**This notebook is an exercise in the [Data Cleaning](https://www.kaggle.com/learn/data-cleaning) course.  You can reference the tutorial at [this link](https://www.kaggle.com/alexisbcook/handling-missing-values).**

---


In this exercise, you'll apply what you learned in the **Handling missing values** tutorial.

# Setup

The questions below will give you feedback on your work. Run the following cell to set up the feedback system.

# 1) Take a first look at the data

Run the next code cell to load in the libraries and dataset you'll use to complete the exercise.

In [None]:
# modules we'll use
import pandas as pd
import numpy as np

# read in all our data
sf_permits = pd.read_csv("../input/building-permit-applications-data/Building_Permits.csv")
nfl_data = pd.read_csv("../input/nfl-play-by-play-20092016-v3csv/NFL Play by Play 2009-2016 (v3).csv")

# set seed for reproducibility
np.random.seed(0) 

Use the code cell below to print the first five rows of the `sf_permits` DataFrame.

In [None]:
sf_permits.sample(5)

# 2) How many missing data points do we have?

What percentage of the values in the dataset are missing?  Your answer should be a number between 0 and 100.  (If 1/4 of the values in the dataset are missing, the answer is 25.)

In [None]:
# get the number of missing data points per column
missing_values_count = sf_permits.isnull().sum()


In [None]:
# how many total missing values do we have?
total_cells = np.product(sf_permits.shape)
total_missing = missing_values_count.sum()

# percent of data that is missing
percent_missing = (total_missing/total_cells) * 100
print(percent_missing)

# 3) Figure out why the data is missing

Look at the columns **"Street Number Suffix"** and **"Zipcode"** from the [San Francisco Building Permits dataset](https://www.kaggle.com/aparnashastry/building-permit-applications-data). Both of these contain missing values. 
- Which, if either, are missing because they don't exist? 
- Which, if either, are missing because they weren't recorded?  

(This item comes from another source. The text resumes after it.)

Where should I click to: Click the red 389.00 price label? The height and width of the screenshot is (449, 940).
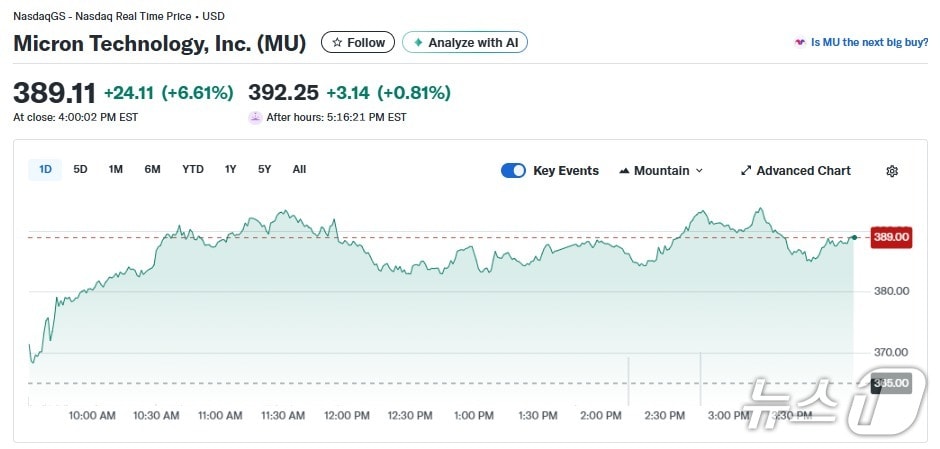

Once you have an answer, run the code cell below.

In [None]:
# get a subset of the sf_permits dataset with the columns with values 
# are missing because it wasn't recorded (1) or because it doesn't exist (2)?
# "Zipcode" belongs to category 1 and "Street Number Suffix" belongs to category 2
sf_permits_subset = sf_permits[ ['Street Number Suffix','Zipcode']]
sf_permits_subset

In [None]:
# look at the # of missing points in the first ten columns
missing_values_count[0:10]

# 4) Drop missing values: rows

If you removed all of the rows of `sf_permits` with missing values, how many rows are left?

**Note**: Do not change the value of `sf_permits` when checking this.  

In [None]:
# remove all the rows that contain a missing value
sf_permits.dropna()


# 5) Drop missing values: columns

Now try removing all the columns with empty values.  
- Create a new DataFrame called `sf_permits_with_na_dropped` that has all of the columns with empty values removed.  
- How many columns were removed from the original `sf_permits` DataFrame? Use this number to set the value of the `dropped_columns` variable below.

In [None]:
# remove all columns with at least one missing value
columns_with_na_dropped = sf_permits.dropna(axis=1)
columns_with_na_dropped.head()

In [None]:
# just how much data did we lose?
print("Columns in original dataset: %d \n" % sf_permits.shape[1])
print("Columns with na's dropped: %d" % columns_with_na_dropped.shape[1])

# 6) Fill in missing values automatically

Try replacing all the NaN's in the `sf_permits` data with the one that comes directly after it and then replacing any remaining NaN's with 0.  Set the result to a new DataFrame `sf_permits_with_na_imputed`.

In [None]:
# get a subset of the sf_permits dataset with the columns with missing values
sf_permits_data = sf_permits[ ['Street Number Suffix','Street Suffix']].head()
sf_permits_data

In [None]:
# get a small subset of the NFL dataset
sf_permits_data = sf_permits.loc[:, 'Block':'Site Permit'].head()
sf_permits_data

In [None]:
# replace all NA's the value that comes directly after it in the same column, 
# then replace all the remaining na's with 0
sf_permits_data.fillna(method='bfill', axis=0).fillna(0)

In [None]:
#additional tests:

In [None]:
# replace all NA's with 0 (I put it in a new dataframe)
tmp_data = sf_permits_data.fillna(0)

In [None]:
tmp_data

In [None]:
# get the new number of missing data points per column
missing_values_count = tmp_data.isnull().sum()

In [None]:
# how many total missing values do we have in the new data-frame?
total_cells = np.product(tmp_data.shape)
total_missing = missing_values_count.sum()

# percent of data that is missing
(total_missing/total_cells) * 100

In [None]:
#write cleaned data-frame in new csv-file
tmp_data.to_csv("cleaned-data.csv", sep='\t', encoding='utf-8')